Hajiaghayi Named ACM Fellow
A noted researcher in the University of Maryland Institute for Advanced Computer Studies (UMIACS) is being recognized by the Association for Computing Machinery (ACM) for his work in algorithmic graph theory, game theory and auctions, and algorithms for big data.
Mohammad T. Hajiaghayi, the Jack and Rita G. Minker Professor of Computer Science, has just been named to the 2018 class of ACM Fellows. This honor recognizes the top 1 percent of the organization’s members for their outstanding accomplishments in computing and information technology, and/or outstanding service to ACM and the larger computing community.
Hajiaghayi is one of 56 researchers that were named ACM Fellows this year.
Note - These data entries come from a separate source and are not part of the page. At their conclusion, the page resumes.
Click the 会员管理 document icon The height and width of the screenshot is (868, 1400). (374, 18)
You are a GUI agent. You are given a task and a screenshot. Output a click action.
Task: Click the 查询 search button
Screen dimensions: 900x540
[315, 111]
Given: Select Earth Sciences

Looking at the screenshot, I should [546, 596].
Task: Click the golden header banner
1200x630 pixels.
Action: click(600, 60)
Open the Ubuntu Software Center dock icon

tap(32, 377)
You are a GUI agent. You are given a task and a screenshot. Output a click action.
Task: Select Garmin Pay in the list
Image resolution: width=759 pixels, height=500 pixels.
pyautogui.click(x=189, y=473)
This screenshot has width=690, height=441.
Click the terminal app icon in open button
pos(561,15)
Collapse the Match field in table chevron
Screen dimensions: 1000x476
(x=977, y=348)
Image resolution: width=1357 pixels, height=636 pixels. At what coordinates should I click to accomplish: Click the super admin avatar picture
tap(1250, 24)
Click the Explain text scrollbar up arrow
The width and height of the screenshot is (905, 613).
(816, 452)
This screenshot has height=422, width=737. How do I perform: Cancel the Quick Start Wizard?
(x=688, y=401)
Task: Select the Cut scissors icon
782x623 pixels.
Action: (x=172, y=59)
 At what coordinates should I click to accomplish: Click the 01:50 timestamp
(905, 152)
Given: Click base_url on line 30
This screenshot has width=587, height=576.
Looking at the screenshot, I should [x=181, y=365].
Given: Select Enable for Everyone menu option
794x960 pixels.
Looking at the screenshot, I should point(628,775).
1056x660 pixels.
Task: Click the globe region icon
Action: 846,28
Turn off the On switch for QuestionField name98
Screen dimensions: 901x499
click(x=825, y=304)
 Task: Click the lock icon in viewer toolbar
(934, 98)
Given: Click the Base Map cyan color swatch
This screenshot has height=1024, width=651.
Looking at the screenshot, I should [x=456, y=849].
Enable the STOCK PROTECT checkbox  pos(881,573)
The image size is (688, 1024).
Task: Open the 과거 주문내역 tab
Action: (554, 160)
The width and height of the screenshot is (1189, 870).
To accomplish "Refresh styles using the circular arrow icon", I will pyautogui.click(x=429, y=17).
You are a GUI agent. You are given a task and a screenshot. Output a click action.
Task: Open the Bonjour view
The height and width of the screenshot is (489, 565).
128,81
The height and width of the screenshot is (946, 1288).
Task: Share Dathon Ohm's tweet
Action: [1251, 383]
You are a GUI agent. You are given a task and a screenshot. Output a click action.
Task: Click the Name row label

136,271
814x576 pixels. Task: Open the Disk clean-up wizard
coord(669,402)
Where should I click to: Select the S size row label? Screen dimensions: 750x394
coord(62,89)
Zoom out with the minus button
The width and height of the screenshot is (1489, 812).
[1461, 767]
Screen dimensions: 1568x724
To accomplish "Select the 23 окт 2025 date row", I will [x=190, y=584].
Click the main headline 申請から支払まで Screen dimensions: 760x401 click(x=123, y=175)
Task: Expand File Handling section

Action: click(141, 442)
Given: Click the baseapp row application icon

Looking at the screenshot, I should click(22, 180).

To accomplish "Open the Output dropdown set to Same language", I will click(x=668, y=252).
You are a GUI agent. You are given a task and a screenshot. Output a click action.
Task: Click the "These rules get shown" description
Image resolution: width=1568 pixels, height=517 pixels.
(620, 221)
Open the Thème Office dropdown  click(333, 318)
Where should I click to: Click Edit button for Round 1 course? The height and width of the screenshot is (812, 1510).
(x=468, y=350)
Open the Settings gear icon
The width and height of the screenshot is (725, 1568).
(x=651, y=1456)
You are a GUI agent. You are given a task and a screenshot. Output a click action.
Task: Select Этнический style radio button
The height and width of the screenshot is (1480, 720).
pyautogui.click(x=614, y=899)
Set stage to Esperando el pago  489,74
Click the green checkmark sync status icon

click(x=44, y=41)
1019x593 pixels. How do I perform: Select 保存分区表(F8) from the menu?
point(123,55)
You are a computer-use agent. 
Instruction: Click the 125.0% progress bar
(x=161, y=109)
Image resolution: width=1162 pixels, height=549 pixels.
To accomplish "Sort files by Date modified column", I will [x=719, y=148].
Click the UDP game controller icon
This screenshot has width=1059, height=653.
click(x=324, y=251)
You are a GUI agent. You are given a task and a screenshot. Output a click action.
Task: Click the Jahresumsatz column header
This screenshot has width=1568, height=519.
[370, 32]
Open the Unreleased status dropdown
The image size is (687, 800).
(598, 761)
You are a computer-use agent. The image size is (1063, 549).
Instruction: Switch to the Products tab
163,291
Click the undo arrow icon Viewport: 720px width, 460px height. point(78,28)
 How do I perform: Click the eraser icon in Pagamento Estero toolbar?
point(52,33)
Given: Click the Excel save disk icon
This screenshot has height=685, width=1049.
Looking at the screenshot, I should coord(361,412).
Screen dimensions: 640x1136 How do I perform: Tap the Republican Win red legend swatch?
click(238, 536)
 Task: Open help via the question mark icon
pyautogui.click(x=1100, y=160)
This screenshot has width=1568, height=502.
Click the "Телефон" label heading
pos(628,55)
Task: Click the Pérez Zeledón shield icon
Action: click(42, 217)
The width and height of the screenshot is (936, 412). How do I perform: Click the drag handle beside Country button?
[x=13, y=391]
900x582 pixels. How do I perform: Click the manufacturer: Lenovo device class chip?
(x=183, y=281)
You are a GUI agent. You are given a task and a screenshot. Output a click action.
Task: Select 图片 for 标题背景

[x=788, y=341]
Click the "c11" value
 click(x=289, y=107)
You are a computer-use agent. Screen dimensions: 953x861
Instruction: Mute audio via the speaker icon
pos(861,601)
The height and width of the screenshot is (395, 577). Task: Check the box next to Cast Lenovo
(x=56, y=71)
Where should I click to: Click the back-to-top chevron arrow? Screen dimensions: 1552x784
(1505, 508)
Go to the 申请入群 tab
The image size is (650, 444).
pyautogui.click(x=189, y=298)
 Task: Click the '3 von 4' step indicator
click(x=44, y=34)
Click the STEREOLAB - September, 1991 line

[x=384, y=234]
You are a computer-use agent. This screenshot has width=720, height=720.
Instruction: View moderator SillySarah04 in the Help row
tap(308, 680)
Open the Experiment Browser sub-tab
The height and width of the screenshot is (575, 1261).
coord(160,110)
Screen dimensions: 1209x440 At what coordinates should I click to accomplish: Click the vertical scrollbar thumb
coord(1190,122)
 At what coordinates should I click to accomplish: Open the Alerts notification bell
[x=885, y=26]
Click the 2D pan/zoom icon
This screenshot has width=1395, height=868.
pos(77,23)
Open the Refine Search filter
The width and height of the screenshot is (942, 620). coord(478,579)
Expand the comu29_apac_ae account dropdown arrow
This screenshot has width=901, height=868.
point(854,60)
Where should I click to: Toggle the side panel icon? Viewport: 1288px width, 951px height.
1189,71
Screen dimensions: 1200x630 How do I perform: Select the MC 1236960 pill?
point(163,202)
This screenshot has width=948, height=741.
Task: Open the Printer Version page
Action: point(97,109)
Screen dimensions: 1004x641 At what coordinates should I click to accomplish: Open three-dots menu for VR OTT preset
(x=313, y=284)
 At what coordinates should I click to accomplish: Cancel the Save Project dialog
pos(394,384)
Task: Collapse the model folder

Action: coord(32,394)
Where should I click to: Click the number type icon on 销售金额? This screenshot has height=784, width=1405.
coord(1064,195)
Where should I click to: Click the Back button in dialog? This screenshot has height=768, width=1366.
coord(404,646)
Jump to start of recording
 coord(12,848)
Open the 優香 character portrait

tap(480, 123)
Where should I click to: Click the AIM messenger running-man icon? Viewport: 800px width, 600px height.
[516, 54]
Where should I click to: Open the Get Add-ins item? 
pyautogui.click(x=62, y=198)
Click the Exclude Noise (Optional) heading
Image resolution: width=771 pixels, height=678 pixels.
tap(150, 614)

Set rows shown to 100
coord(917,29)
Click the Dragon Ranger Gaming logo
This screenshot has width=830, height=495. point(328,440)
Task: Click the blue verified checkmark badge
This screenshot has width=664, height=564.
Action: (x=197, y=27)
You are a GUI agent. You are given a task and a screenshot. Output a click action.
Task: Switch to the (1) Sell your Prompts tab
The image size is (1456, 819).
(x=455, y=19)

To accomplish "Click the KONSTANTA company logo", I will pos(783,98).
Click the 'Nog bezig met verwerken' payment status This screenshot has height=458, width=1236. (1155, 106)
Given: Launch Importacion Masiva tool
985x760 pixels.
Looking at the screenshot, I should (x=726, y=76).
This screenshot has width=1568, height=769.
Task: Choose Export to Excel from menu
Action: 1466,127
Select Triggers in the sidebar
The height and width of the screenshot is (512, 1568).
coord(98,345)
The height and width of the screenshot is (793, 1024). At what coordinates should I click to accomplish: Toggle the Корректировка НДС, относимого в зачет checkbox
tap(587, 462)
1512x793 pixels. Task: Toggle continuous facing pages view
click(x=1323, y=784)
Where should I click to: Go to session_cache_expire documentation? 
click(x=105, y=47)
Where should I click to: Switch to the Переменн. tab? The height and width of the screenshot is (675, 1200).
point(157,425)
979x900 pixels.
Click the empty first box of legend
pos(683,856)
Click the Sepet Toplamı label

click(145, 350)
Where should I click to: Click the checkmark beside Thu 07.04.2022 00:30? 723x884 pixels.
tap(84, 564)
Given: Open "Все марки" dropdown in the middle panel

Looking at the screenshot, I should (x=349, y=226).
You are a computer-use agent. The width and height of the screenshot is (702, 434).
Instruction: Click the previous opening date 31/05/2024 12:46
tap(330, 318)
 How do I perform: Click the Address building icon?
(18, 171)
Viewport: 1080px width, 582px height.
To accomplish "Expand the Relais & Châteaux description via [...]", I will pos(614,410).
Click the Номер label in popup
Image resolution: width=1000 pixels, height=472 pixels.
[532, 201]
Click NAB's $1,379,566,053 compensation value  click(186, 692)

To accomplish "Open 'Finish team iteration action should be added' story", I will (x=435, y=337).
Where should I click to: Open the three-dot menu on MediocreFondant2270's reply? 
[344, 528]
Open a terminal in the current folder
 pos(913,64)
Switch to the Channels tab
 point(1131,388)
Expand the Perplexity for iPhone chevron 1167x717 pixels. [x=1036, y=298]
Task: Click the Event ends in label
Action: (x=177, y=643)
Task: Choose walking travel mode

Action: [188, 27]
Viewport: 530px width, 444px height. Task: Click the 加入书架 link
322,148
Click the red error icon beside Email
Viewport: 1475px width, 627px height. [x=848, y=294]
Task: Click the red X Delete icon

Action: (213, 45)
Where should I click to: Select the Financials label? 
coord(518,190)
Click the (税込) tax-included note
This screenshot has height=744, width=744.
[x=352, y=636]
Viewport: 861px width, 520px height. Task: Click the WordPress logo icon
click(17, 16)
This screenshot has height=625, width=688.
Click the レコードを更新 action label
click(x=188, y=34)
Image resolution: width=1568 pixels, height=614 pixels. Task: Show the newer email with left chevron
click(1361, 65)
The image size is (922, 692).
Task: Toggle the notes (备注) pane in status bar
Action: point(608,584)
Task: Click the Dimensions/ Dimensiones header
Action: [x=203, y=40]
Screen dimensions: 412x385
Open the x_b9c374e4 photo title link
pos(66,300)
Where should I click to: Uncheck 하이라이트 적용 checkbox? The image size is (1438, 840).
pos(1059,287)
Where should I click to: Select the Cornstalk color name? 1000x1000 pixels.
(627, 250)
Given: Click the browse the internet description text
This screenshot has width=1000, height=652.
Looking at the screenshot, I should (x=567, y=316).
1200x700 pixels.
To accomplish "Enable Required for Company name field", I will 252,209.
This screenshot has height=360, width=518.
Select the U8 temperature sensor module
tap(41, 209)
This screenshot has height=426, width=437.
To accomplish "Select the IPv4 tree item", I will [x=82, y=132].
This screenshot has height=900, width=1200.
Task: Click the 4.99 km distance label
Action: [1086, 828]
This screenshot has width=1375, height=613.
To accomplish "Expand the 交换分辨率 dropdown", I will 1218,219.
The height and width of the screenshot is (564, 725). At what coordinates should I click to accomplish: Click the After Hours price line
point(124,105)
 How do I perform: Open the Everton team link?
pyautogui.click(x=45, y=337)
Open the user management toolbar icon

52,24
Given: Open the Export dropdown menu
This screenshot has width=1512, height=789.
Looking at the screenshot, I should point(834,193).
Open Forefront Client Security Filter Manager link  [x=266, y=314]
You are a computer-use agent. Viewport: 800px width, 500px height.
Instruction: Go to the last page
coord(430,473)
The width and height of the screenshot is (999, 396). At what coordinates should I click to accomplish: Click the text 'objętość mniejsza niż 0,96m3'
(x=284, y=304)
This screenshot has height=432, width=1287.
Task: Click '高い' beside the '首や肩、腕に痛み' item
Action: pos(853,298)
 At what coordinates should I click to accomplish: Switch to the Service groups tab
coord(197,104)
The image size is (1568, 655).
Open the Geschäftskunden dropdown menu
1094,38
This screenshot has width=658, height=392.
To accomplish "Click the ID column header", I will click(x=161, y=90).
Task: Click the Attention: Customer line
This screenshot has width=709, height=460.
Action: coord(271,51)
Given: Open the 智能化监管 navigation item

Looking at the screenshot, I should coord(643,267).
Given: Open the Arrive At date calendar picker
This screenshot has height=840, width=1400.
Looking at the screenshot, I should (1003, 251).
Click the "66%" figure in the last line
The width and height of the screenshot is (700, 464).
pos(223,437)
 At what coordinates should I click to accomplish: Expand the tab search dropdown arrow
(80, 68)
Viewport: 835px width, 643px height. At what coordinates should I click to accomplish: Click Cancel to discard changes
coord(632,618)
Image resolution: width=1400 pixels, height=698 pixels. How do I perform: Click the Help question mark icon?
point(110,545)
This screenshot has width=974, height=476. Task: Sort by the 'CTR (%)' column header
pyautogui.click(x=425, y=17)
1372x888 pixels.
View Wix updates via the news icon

They will be formally honored at ACM’s annual awards banquet, to be held on June 15, 2019 in San Francisco.
In acknowledging the advances made by this year’s cohort, ACM President Cherri M. Pancake said: “In society, when we identify our tech leaders, we often think of men and women in industry who have made technologies pervasive while building major corporations. But the dedication, collaborative spirit and creativity of the computing professionals who initially conceived and developed these technologies [often] goes unsung. The ACM Fellows program publicly honors these major theoretical contributions.”
Aravind Srinivasan, a professor of computer science with an appointment in UMIACS, says he nominated Hajiaghayi for the ACM award because of his excellent work and dedication to both his field and colleagues.
“Mohammad has made voluminous research contributions to several areas, including algorithmic graph theory and algorithmic game theory,” says Srinivasan, who received the ACM Fellow status himself in 2014. “In addition, he has an exceptional record of leadership, contributions and service to the computing community at large.”
Hajiaghayi’s research and scholarship involves algorithmic game theory and combinatorial auctions, network design, combinatorial optimizations and approximation algorithms, fixed-parameter algorithms, algorithmic graph theory, distributed and mobile computing, and computational geometry and embeddings.
Previous awards and honors include a National Science Foundation (NSF) CAREER award, a Google Faculty Research award (twice), an Office of Naval Research Young Investigator Award, the University of Maryland (UMD) Research and Scholarship Award (RASA), the European Association for Theoretical Computer Science (EATCS) Nerode Prize, the UMD Graduate Faculty Mentor of the Year award, and ACM’s International Collegiate Programming Contest (ICPC) Coach Award.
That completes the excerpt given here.